A paixão por Elis Regina não afetou a admiração do produtor pelos principais animadores do rádio da Capital. Além do esfuziante Maurício Sobrinho, seus ídolos eram o brincalhão Glenio Reis (Difusora, pela manhã), o sisudo Osmar Meletti (Discorama, à tarde, na Guaíba) e o insinuante Paulo Diniz (Cultura, 18h). Inspirado por eles e premeditando ser um animador de auditórios usando os bordões dos astros do rádio de Porto Alegre, Patineti organizava reuniões dançantes nos fins de semana em casas de família, salões paroquiais ou clubes de bairro. Sua missão era arranjar os discos, obtidos por empréstimos em lojas do Centro. Assim, garantia as paqueras.
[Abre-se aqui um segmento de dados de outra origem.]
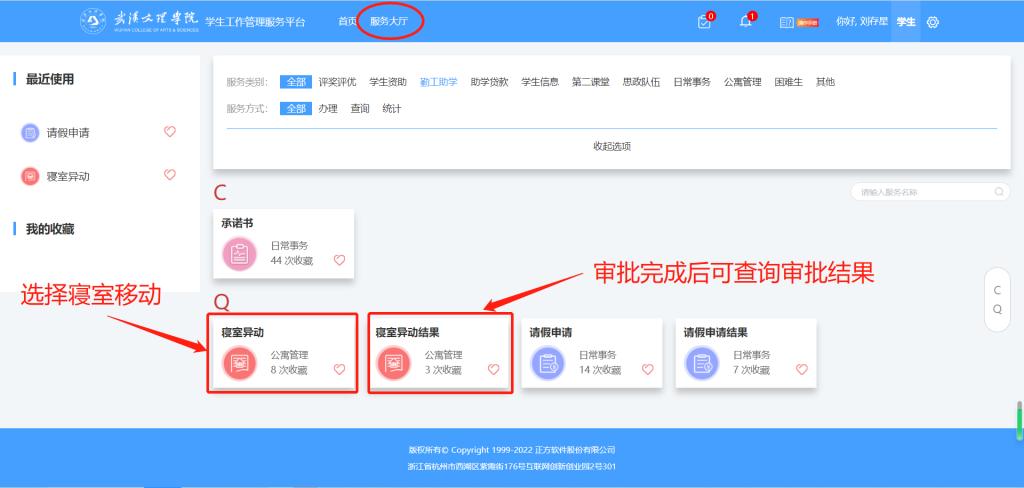The height and width of the screenshot is (488, 1024).
Task: Jump to section Q in the letter index
Action: (996, 309)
Num depoimento a alunos de Comunicação Social da Famecos (Pucrs), ele gabou-se de ter sido o pioneiro ao apresentar à juventude de Porto Alegre o primeiro disco de Ray Conniff, que se tornaria um dos "tchans" das reuniões-dançantes. Não pergunte quando foi isso ou aquilo. As datas não moram na memória efervescente do produtor.
O fato é que na virada dos anos 1959/1960 o ex-estudante do Colégio São Pedro se firmou como apresentador de um programa na Rádio Metrópole. Foi seu primeiro trabalho remunerado - o "salário" vinha da corretagem de publicidade. Ele jamais se esqueceu do discotecário da emissora. Chamava-se Guaraci e, como fiel guardião do acervo discográfico da Metrópole, não cedia material para o bicão recém-chegado. Os discos só saíam para a área técnica com comandas em duas vias para garantir o retorno ou a busca em caso de demora.
Obrigado a se virar com discos emprestados, o aprendiz de radialista foi salvo pela avó. De repente o discotecário Guaraci teve um problema de saúde e, por acaso ou destino, foi "curado" pela benzedeira de Canoas. Guaraci nunca mais negou discos para o programa de Ayrton e para as brincadeiras dançantes nos bairros da Capital. Amigos para sempre.